From: tdwg-content-bounces at lists.tdwg.org
[mailto:tdwg-content-bounces at lists.tdwg.org] On Behalf Of Steve Baskauf
Sent: Sunday, May 26, 2013 3:09 AM
To: Robert Guralnick
Cc: TDWG Content Mailing List; Robert Whitton; John Deck;
rlwalls2008 at gmail.com
Subject: Re: [tdwg-content] New Darwin Core terms proposed relating to
material samples


I suppose that Rich and Rob W. have already looked at
http://code.google.com/p/darwin-sw/wiki/TaxonomicHeterogeneity .  I think it
pretty much encapsulates what they are talking about.  I should note that
the way DSW defines dsw:IndividualOrganism does not require it to be a
single organism.  It can be a collection of organisms (herd, colony, school)
or part of an organism (tissue).  The basic requirement is that it is a
"taxonomically homogeneous entity".  In a variant form of DSW (dsw_alt.owl)
we included "taxonomically heterogeneous entity" (THeE) which would
basically include what Rich and Rob W. are talking about (lots of organisms
which are seperatable and aren't necessarily from the same lowest taxonomic
level).  It should be no surprise that THeE does what Rich wants because we
included it in DSW because during the preceding discussion Rich said he
wanted something like it.  In dsw_alt.owl, properties like "hasPart" and
"isPartOf" are used to connect physical entities whose properties can be
inferred by inheritance.  What this diagram includes that Rich did not
mention are "tokens" (evidence).  We defined a class for evidence, but we
also considered not having evidence being an explicit class.  Not defining
an explicit Token class would have simplified the diagram at the bottom of
the page - one could just say that there should be evidence and it should be
linked to the resource it documents.  Token and THeE/IndividualOrganism are
not disjoint classes - the physical entity can be the evidence if somebody
"owns" it and makes it available for people to examine.  However, in DSW,
Token and THeE are not synonymous because we allow evidence to include
things that are not physically derived from the entity (e.g. images, sounds,
string data records) in addition to physical specimens.

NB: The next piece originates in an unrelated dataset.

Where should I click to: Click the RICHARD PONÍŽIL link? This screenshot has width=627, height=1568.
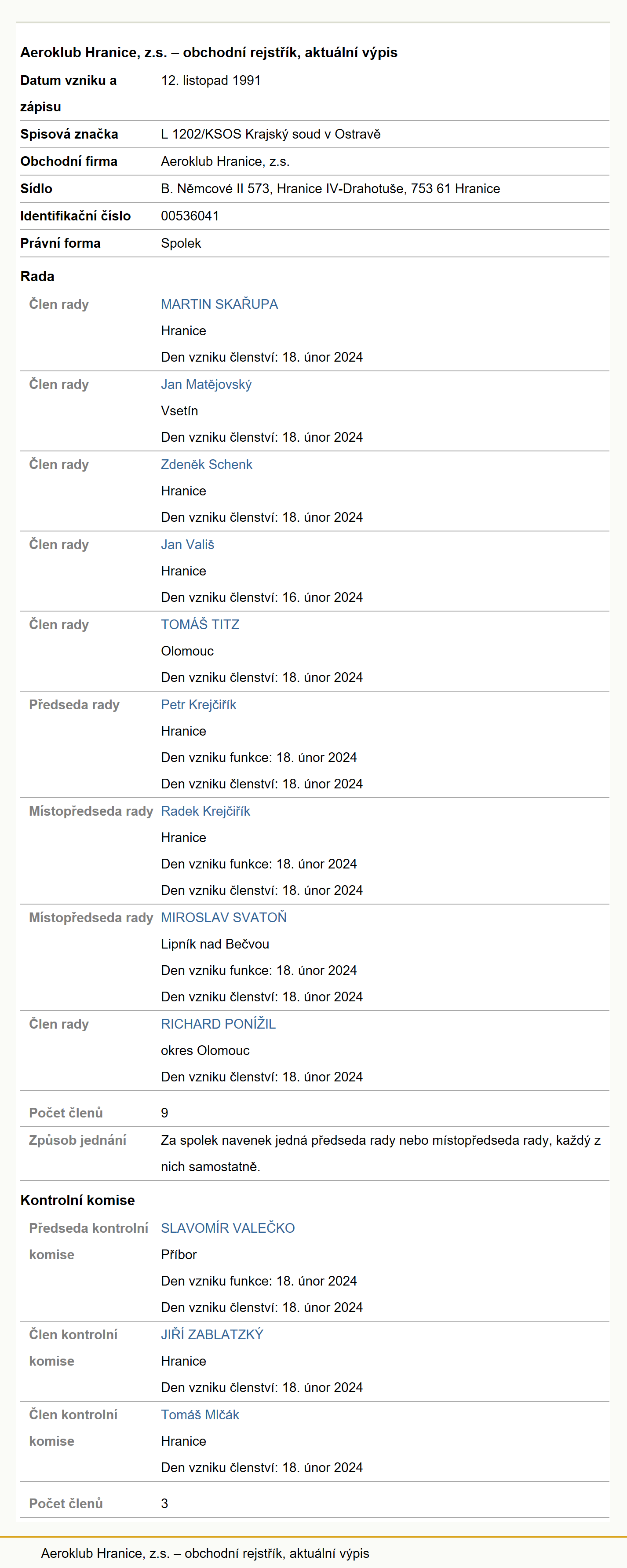pyautogui.click(x=219, y=1024)
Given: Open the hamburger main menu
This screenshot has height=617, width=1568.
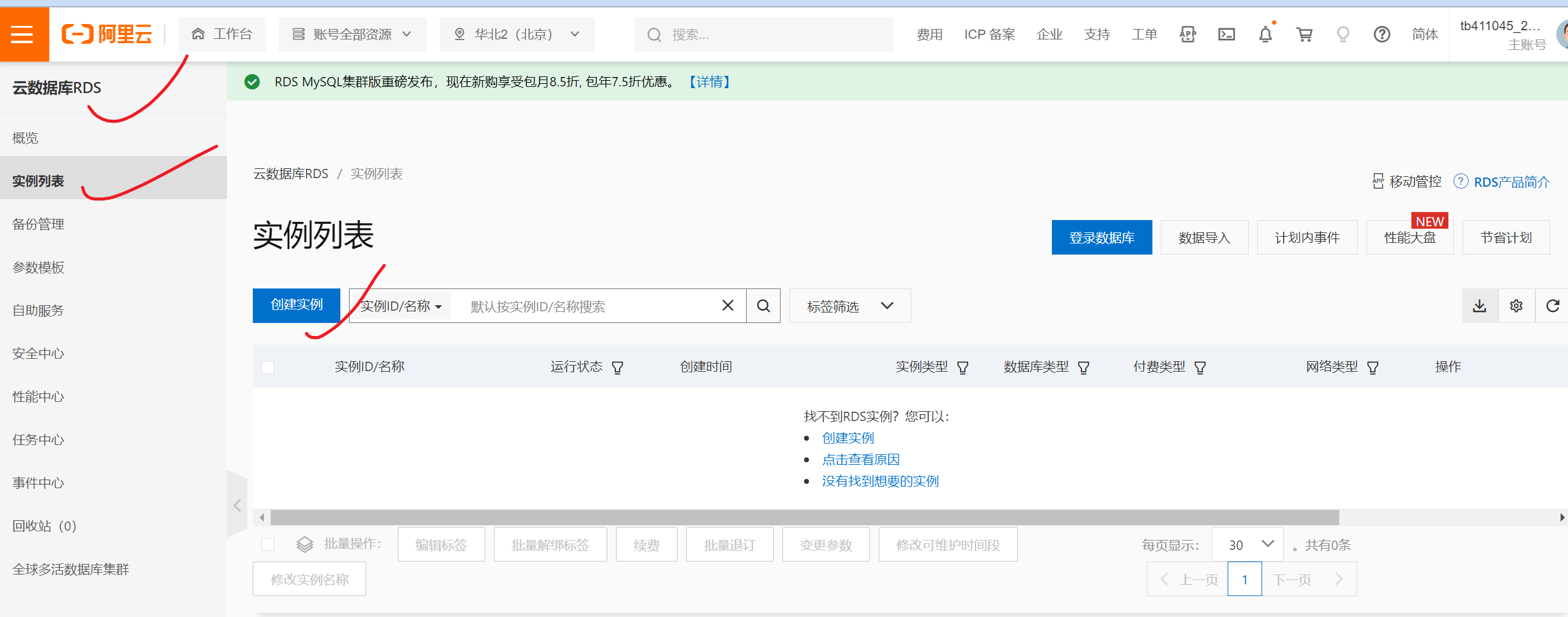Looking at the screenshot, I should point(22,35).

I think that we have to be careful when we say "we don't need X", "there is
pressing value for X but not for Y", "X is too vaguely defined", etc.
MaterialSample does exactly what the metagenomics people need because they
invented it to serve the purposes they want it to serve (handle material
samples in which one may or may not ever know what all organisms are
included or even if there are organisms in it).  Individual (sensu
Pyle/Whitton)/THeH is just vague enough to do what Rich and Rob W. want it
to do with their lots and specimens, but is too vague for Rob G.
IndividualOrganism (sensu DSW) and Token does exactly what Cam Webb and I
want it to do with our images, specimens, DNA samples, and data records, and
the requirement that IndividualOrganism be taxonomically homogeneous allows
us to infer that a determination applied to one resource also applies to
other resources which are derived from the same IndividualOrganism (a
requirement not stated by the others) but it's too restrictive for both Rob
G and Rich.  If we start in on the game of saying "WE need the features that
I think are important but not the features that YOU think are important"
then we are in for another month of massive email traffic on this list and
will end up no better off than we were when we started.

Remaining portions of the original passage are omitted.